*AIM*
Render every line of the records below as a JSON list of strings, one string per line, skipping blank lines. Leave the pictures out.
** START STORED ROWS **
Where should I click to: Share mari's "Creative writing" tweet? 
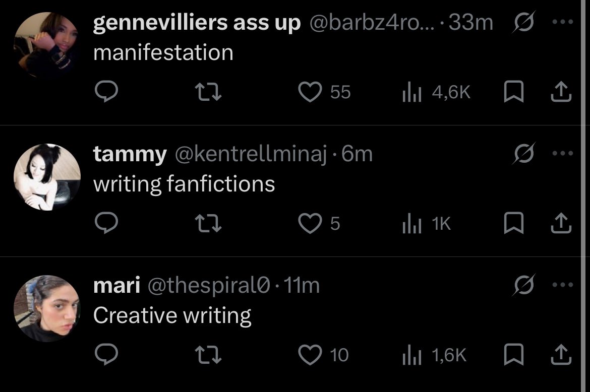coord(561,354)
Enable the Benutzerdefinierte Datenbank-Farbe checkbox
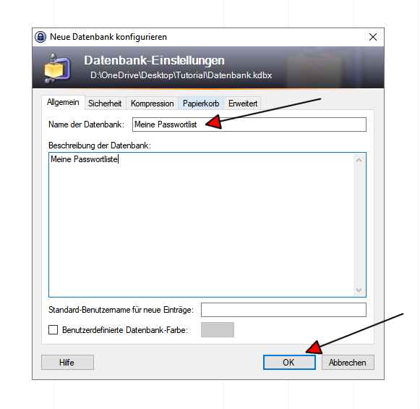 tap(53, 329)
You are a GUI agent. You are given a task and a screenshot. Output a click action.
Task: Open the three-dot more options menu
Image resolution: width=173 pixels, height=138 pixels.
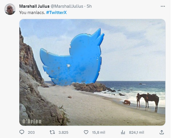coord(163,6)
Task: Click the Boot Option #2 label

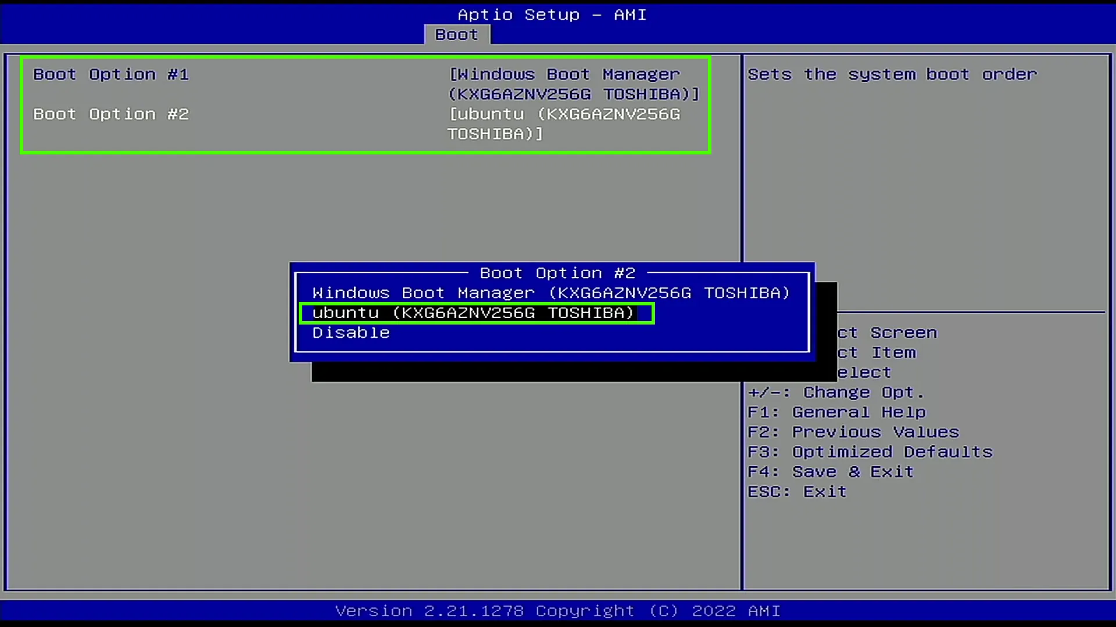Action: [111, 114]
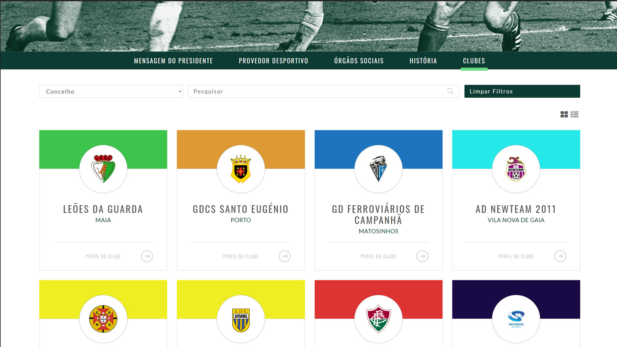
** END STORED ROWS **
*TASK SOLUTION*
[
  "Where should I click to: Share mari's \"Creative writing\" tweet? ",
  "coord(561,354)",
  "Enable the Benutzerdefinierte Datenbank-Farbe checkbox",
  " tap(53, 329)",
  "You are a GUI agent. You are given a task and a screenshot. Output a click action.",
  "Task: Open the three-dot more options menu",
  "Image resolution: width=173 pixels, height=138 pixels.",
  "coord(163,6)",
  "Task: Click the Boot Option #2 label",
  "Action: [111, 114]"
]